** start of Excerpted data **
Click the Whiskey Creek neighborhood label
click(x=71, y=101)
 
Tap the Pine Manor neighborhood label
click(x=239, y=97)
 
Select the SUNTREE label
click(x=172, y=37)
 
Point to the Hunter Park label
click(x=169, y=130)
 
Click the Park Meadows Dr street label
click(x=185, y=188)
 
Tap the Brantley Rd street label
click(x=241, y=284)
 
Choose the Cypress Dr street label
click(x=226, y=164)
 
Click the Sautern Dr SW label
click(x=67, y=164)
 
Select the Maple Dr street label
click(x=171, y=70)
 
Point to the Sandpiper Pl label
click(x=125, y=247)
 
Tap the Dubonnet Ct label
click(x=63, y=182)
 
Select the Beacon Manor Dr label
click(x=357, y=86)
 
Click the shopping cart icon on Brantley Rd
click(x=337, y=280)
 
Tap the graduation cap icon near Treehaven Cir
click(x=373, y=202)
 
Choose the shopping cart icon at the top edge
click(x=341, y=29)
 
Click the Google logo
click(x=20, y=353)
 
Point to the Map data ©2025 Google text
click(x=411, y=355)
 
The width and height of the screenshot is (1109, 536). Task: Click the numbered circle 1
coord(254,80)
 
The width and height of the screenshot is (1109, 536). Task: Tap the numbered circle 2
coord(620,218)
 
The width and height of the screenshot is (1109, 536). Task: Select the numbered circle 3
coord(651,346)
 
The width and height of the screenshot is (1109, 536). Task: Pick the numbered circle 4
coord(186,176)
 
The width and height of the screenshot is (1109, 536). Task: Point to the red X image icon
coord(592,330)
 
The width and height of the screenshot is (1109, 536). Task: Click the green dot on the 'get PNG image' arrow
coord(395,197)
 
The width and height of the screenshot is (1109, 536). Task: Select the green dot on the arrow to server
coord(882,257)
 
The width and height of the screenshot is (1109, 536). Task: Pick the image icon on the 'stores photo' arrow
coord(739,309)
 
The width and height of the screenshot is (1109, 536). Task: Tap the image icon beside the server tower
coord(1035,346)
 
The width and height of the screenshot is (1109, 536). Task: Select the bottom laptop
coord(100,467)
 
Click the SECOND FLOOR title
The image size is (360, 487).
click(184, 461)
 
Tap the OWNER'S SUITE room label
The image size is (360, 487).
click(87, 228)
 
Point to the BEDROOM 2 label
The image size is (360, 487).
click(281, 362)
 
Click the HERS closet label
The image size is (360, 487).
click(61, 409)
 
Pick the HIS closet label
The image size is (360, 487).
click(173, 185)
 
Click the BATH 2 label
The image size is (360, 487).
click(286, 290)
** end of Excerpted data **
**Problem to solve**
Copy out the stretch of the listing from the line containing "Tap the OWNER'S SUITE room label" through the line containing "click(61, 409)", reproducing each line verbatim.

**Correct answer**
Tap the OWNER'S SUITE room label
The image size is (360, 487).
click(87, 228)
 
Point to the BEDROOM 2 label
The image size is (360, 487).
click(281, 362)
 
Click the HERS closet label
The image size is (360, 487).
click(61, 409)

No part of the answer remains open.